#### [Exercise tasks]
1. From the blog post on Owen's archetype below, reproduce the passage that begins at the words "Instead, I thought" and stops after the words "behaviors, or ecology?".
2. In the blog post on Owen's archetype below, which of the writer's earlier posts is named as a favorite?
3. Pick up the blog post on Owen's archetype below right after its last sentence and keep writing it.

#### [Page excerpt]
Owen's Archetype
Biological similarity is an obsession with me, ever since my graduate studies. Anyone who has read this blog for any length of time knows about my obsession. I talk about it again and again (my favorite was "Transitional Forms").
While recently browsing reactions to my blog, I noticed that some creationists out there were ... let's say they were scoffing at my obsession. To them, there is no problem. Common form implies a common designer. QED. I thought I'd fire back with yet another explanation of the issue, but then I realized that there's really little point. If I haven't yet convinced certain creationists that similarity is a real issue, I'm not likely to change there minds at this point. So I'll save my breath.
Instead, I thought I'd give some attention here to other nonevolutionary explanations of similarity. I'll start with Richard Owen. Owen isn't really very popular. T.H. Huxley hated him. Darwin didn't like him either. He was evidently a rigid fellow, vainly impressed with his own work. He imagined that he had resolved the old form/function debate, at least as he understood it. Crudely put, the problem was which factor was more important in determining organismal form? The obvious conserved structural patterns or the necessities of life? Was the appearance of an organism determined by some kind of law of shape? Or was it governed by habits, behaviors, or ecology?

#### [Given data]

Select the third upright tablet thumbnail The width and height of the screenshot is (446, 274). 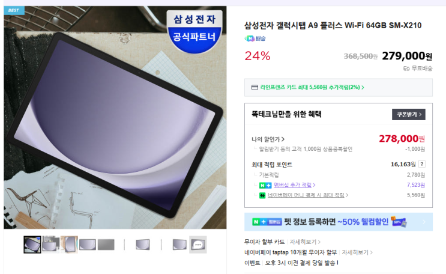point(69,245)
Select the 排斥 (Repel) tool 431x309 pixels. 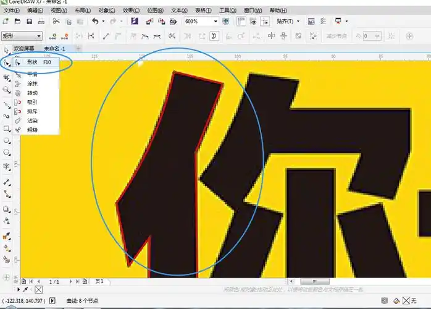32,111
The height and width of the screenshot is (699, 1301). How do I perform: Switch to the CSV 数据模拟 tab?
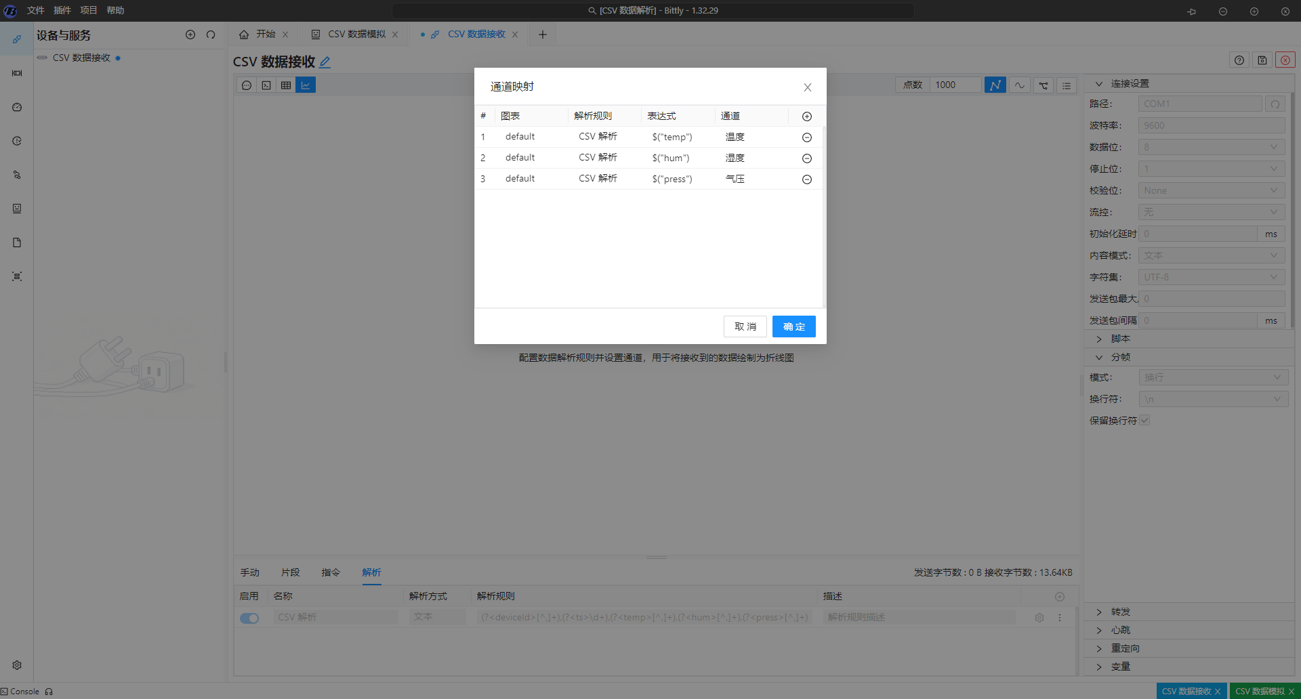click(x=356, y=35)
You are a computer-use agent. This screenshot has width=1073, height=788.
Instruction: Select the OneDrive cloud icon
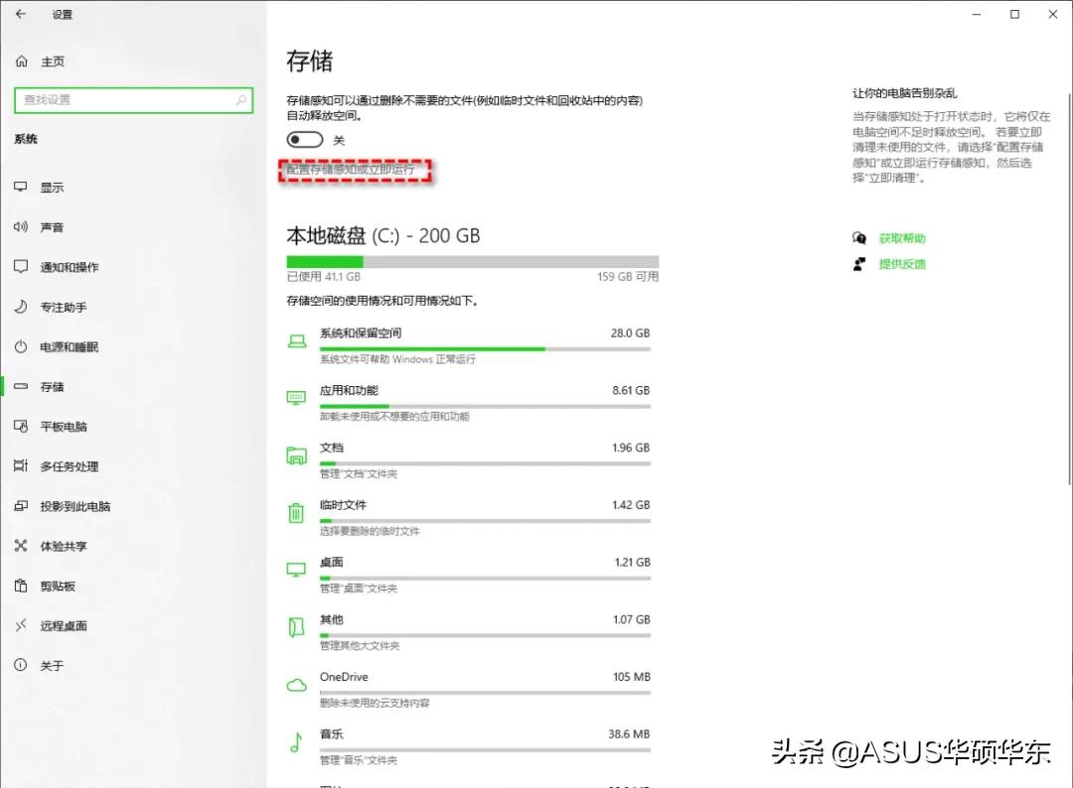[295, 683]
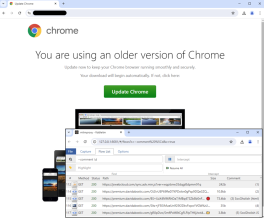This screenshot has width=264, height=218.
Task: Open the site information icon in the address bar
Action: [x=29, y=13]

---

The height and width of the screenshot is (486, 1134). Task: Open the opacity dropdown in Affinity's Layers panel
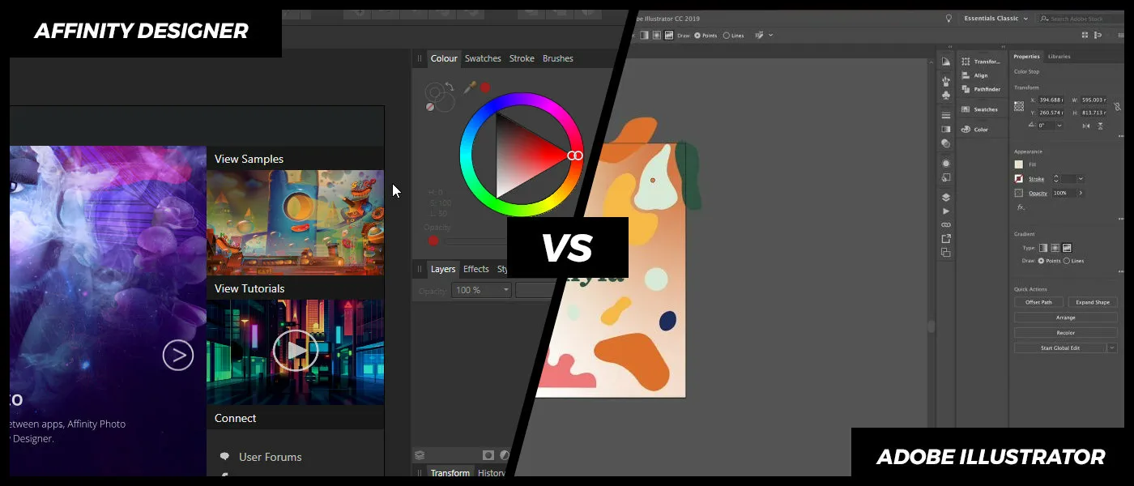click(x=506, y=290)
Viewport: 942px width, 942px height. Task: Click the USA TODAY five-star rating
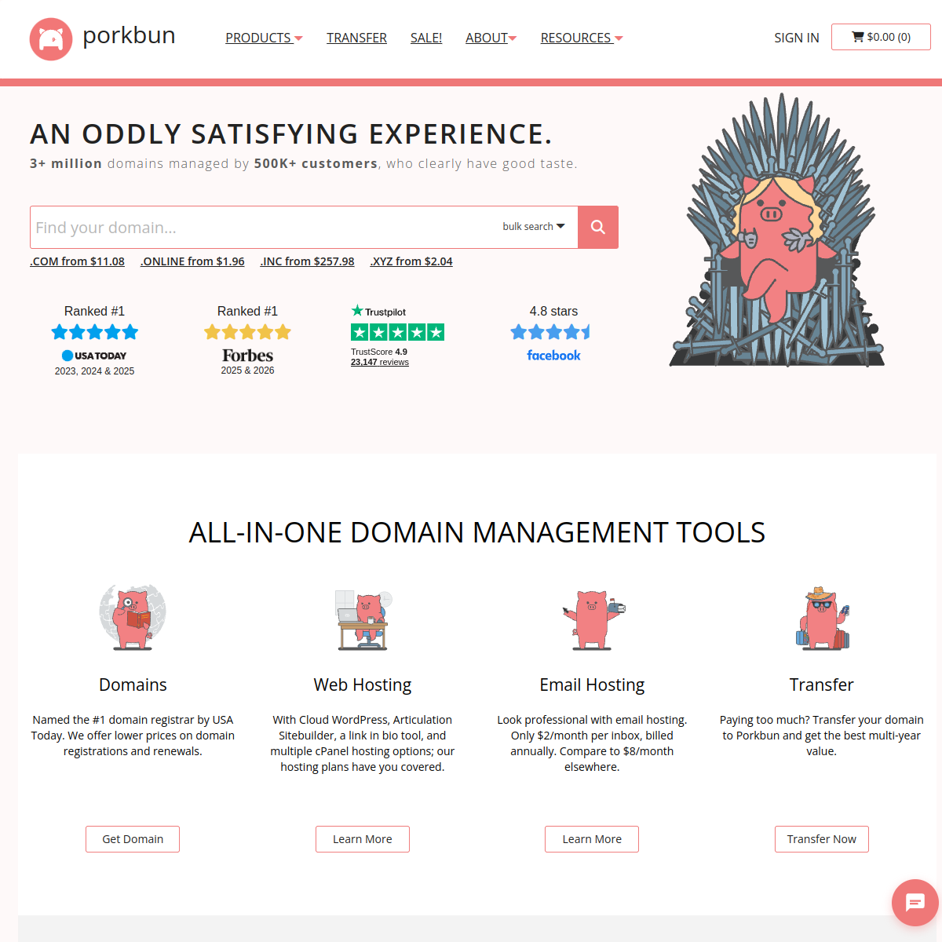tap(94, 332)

==

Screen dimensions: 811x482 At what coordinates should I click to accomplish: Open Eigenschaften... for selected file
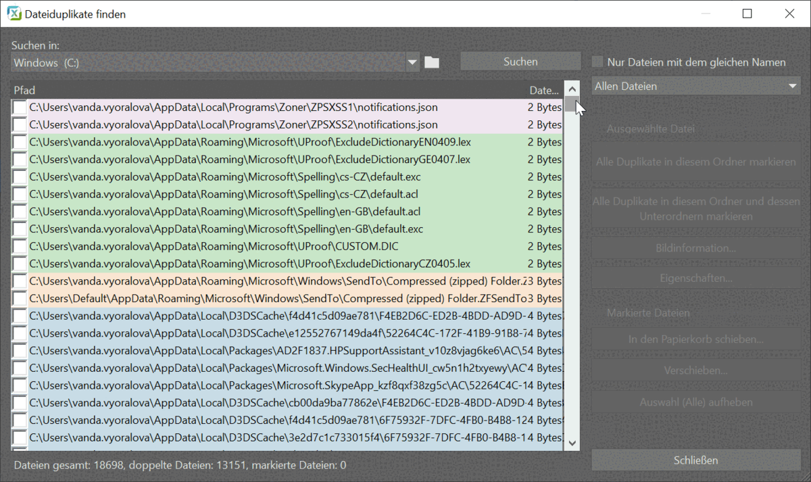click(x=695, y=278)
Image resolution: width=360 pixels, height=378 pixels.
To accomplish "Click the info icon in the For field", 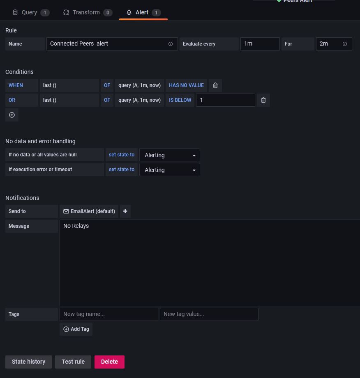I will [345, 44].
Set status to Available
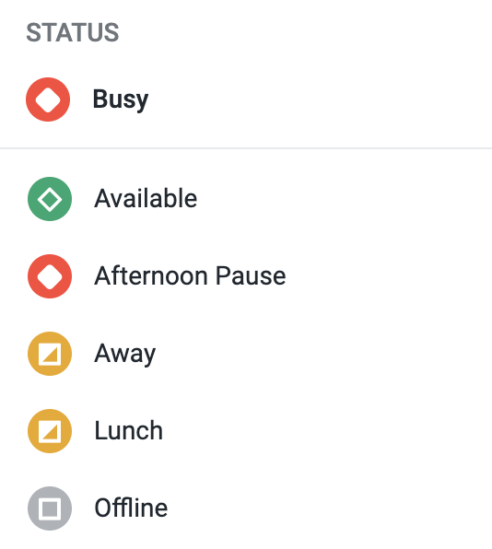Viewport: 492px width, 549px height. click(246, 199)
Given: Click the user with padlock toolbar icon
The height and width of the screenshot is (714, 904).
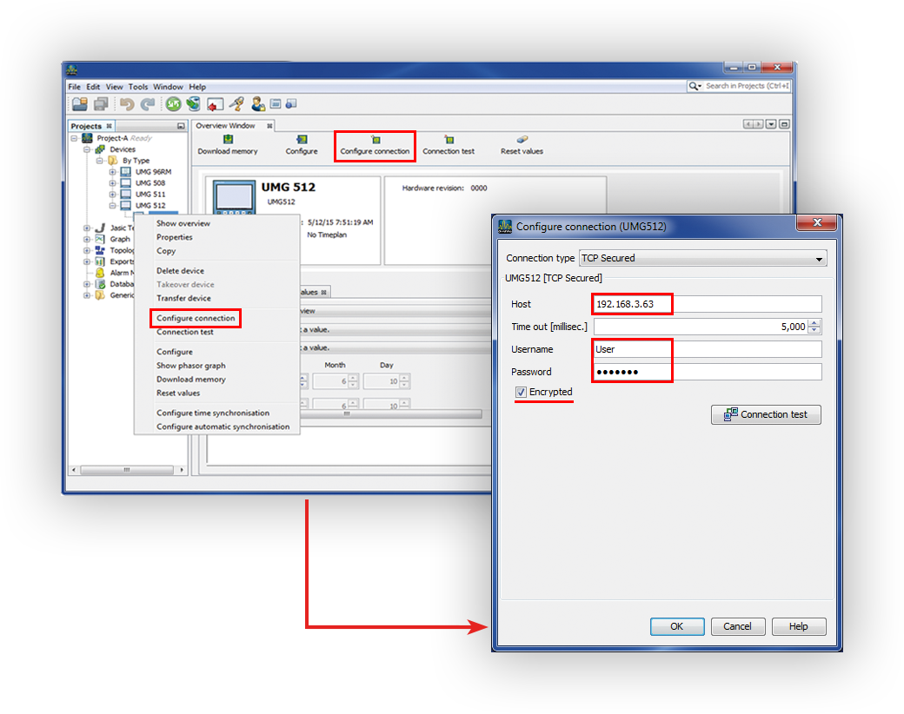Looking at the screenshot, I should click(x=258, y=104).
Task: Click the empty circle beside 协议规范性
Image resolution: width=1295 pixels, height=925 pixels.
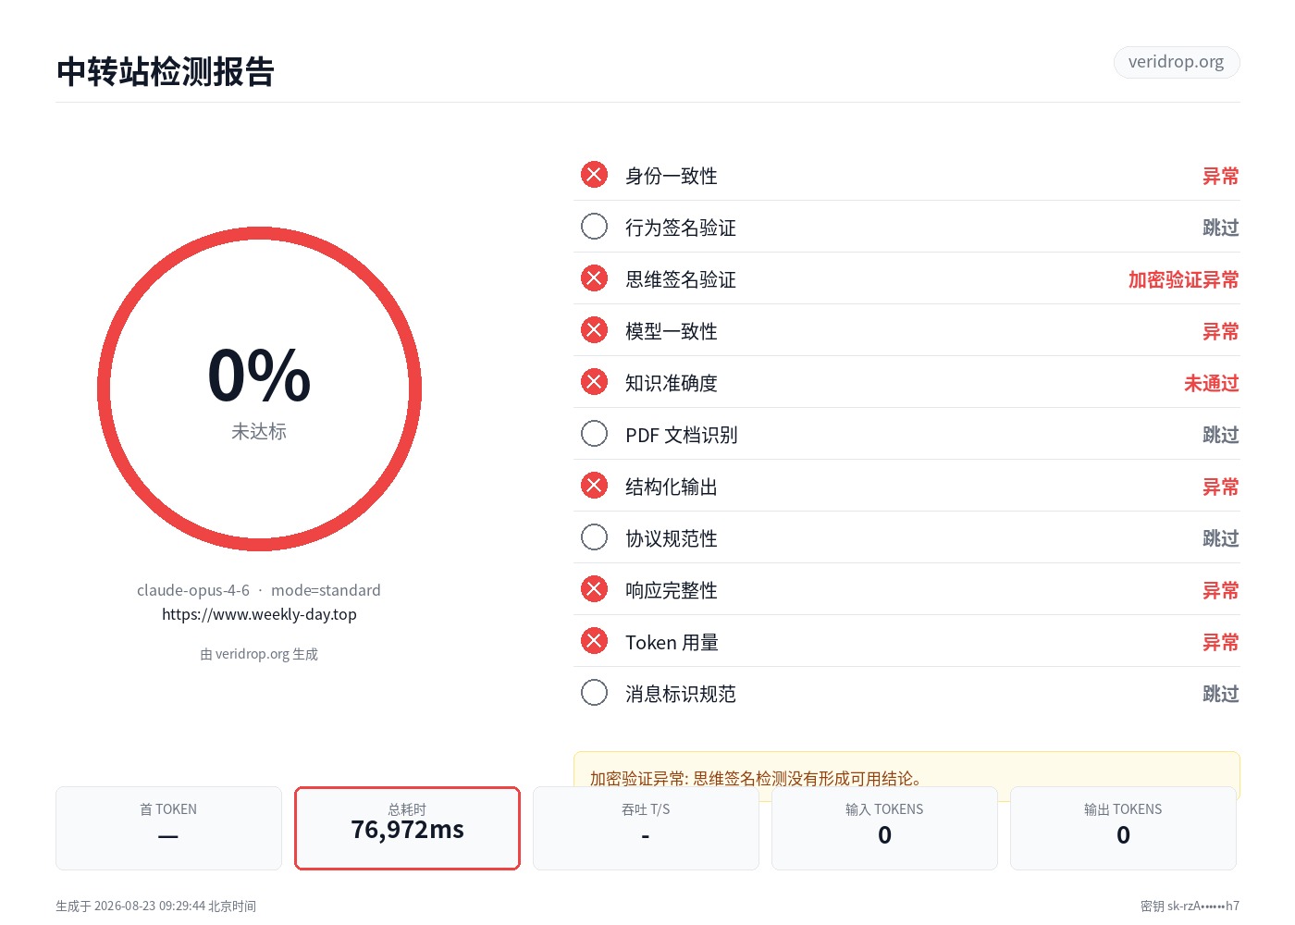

#### [Written answers]
1.
Instead, I thought I'd give some attention here to other nonevolutionary explanations of similarity. I'll start with Richard Owen. Owen isn't really very popular. T.H. Huxley hated him. Darwin didn't like him either. He was evidently a rigid fellow, vainly impressed with his own work. He imagined that he had resolved the old form/function debate, at least as he understood it. Crudely put, the problem was which factor was more important in determining organismal form? The obvious conserved structural patterns or the necessities of life? Was the appearance of an organism determined by some kind of law of shape? Or was it governed by habits, behaviors, or ecology?

2. "Transitional Forms"

3.
In England, the answer was usually that function determined form. This was Paley's emphasis. Critters have amazing contrivances given them by the Creator to fulfill some function. On the continent, abstract structural principles had become more common as explanations of form. The German poet Goethe famously asserted that all plant form were just variations on the leaf. Owen embraced both approaches, in some sense baptizing the idealistic structuralism of Germany and France with the language of English natural theology.
Modern historians question whether his solution to the form/function debate was any answer at all, but I think that was the point, at least to Owen. There was not a single solution to "the problem" because there was not a single problem. Owen's eclectic embracing of functionalism and structuralism were answers to different questions: 1. Why are organisms so well-adapted? and 2. Why are there homologies? I think that was his point.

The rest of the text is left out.